By Kyle James   |  09-26-2017   News
Photo credit: Lawnews.com

Texas's Anti-Sanctuary City bill-SB4- has been allowed to go forward, at least in part, by a federal appeals court. The most controversial part of the SB4 provisions is the language that directs all Texas law enforcement agents and officials to "comply with, honor, and fulfill," Immigration and Customs Enforcement (ICE) detainer requests.

The relevant part of the provision, Art. 2.251. DUTIES RELATED TO IMMIGRATION DETAINER REQUESTS, says "A law enforcement agency that has custody of a person subject to an immigration detainer request issued by United States Immigration and Customs Enforcement shall: (1) comply with, honor, and fulfill any request made in the detainer request provided by the federal government; and (2) inform the person that the person is being held pursuant to an immigration detainer request issued by United States Immigration and Customs Enforcement." The above provision has been allowed to take effect by a federal appeals court and basically says any police officers, chiefs or sheriffs who refuse ICE detainer requests will now be subject to criminal charges. This new provision essentially means Texas law enforcement officials can land in jail if they don't comply with Immigration and Customs Enforcement. The one exception allows officers who are aware of a person's lawful status in the country through official documentation to deny an ICE detainer request if it is wrongfully-issued.

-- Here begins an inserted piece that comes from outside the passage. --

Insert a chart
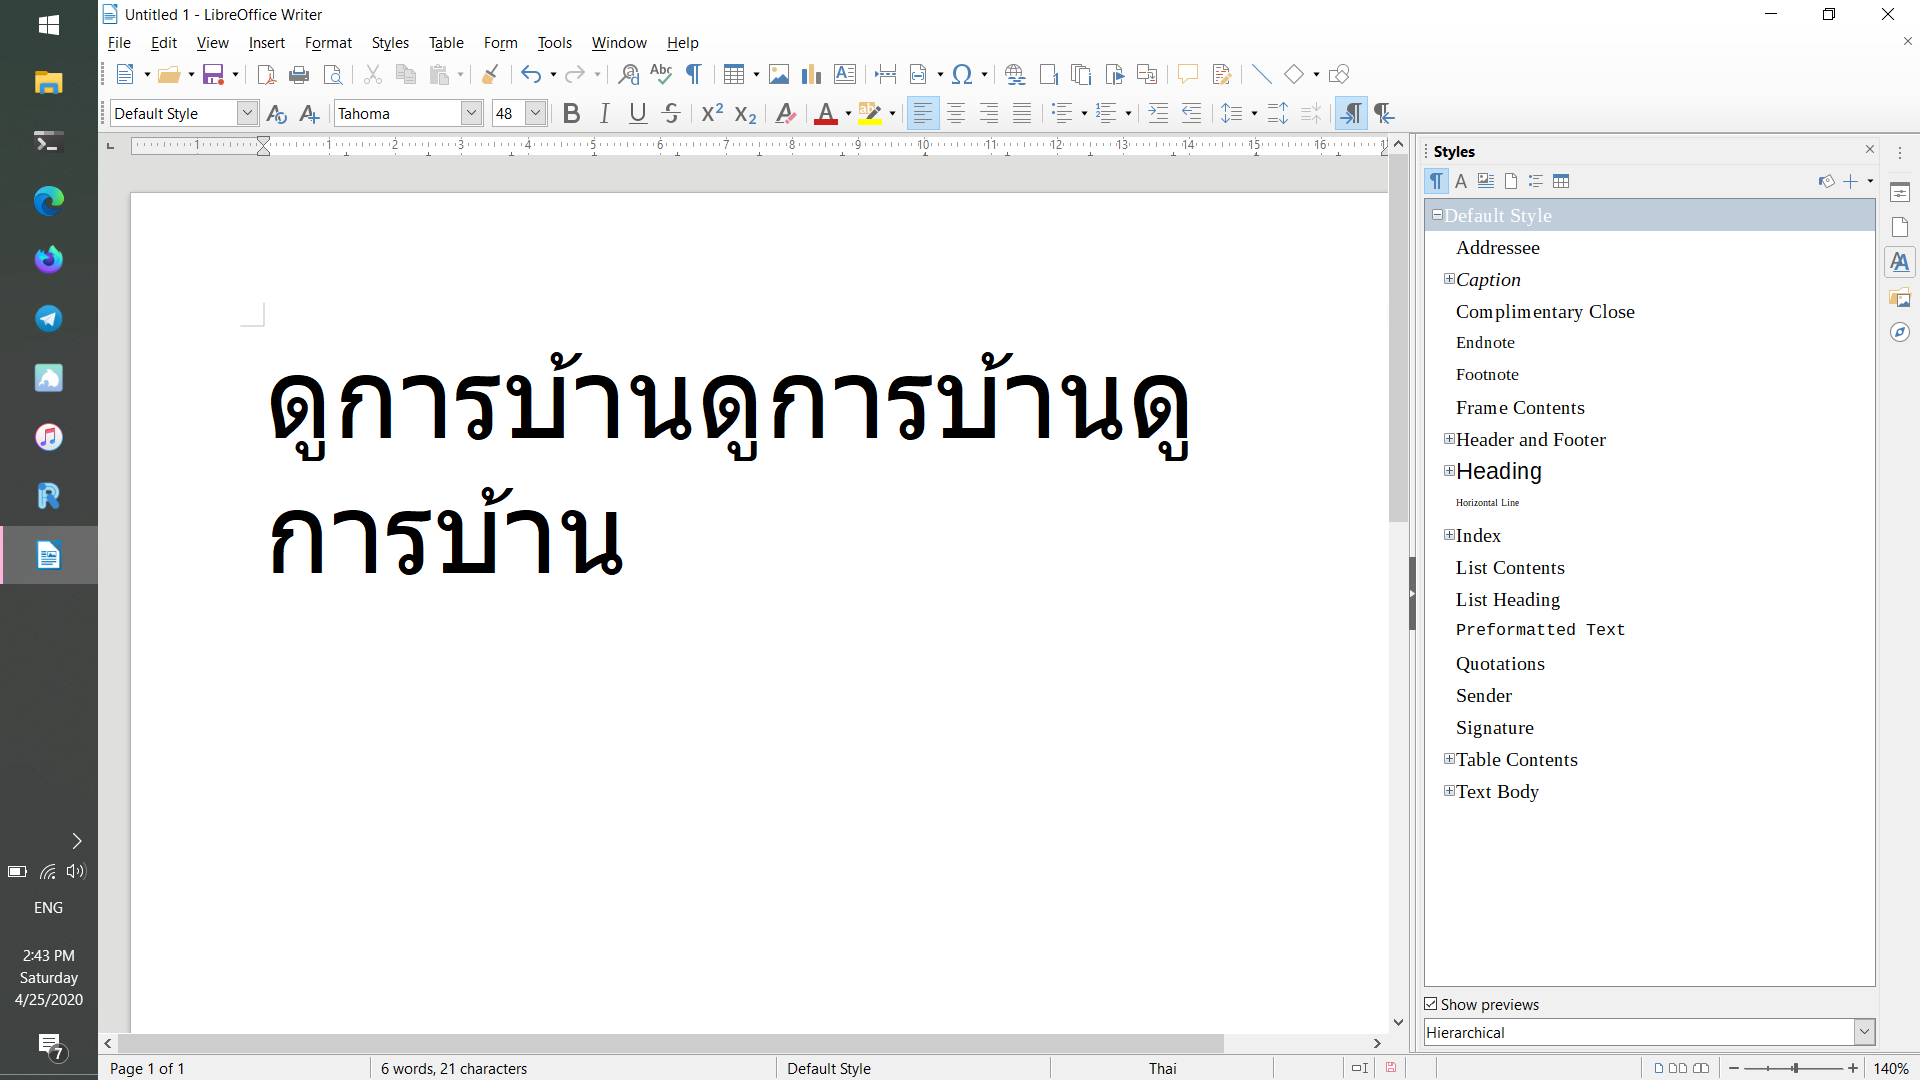Viewport: 1920px width, 1080px height. [811, 74]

Section 5.02 of SB4 further amends Texas law, specifically Sec. 39.07. FAILURE TO COMPLY WITH IMMIGRATION DETAINER REQUEST. This provision says "A person who is a sheriff, chief of police, or constable or a person who otherwise has primary authority for administering a jail commits an offense if the person: (1) has custody of a person subject to an immigration detainer request issued by United States Immigration and Customs Enforcement; and (2) knowingly fails to comply with the detainer request. (b) An offense under this section is a Class A misdemeanor. Although most of SB4 was blocked from going into effect by U.S. District Judge Orlando Garcia, these particular provisions will be allowed to take effect.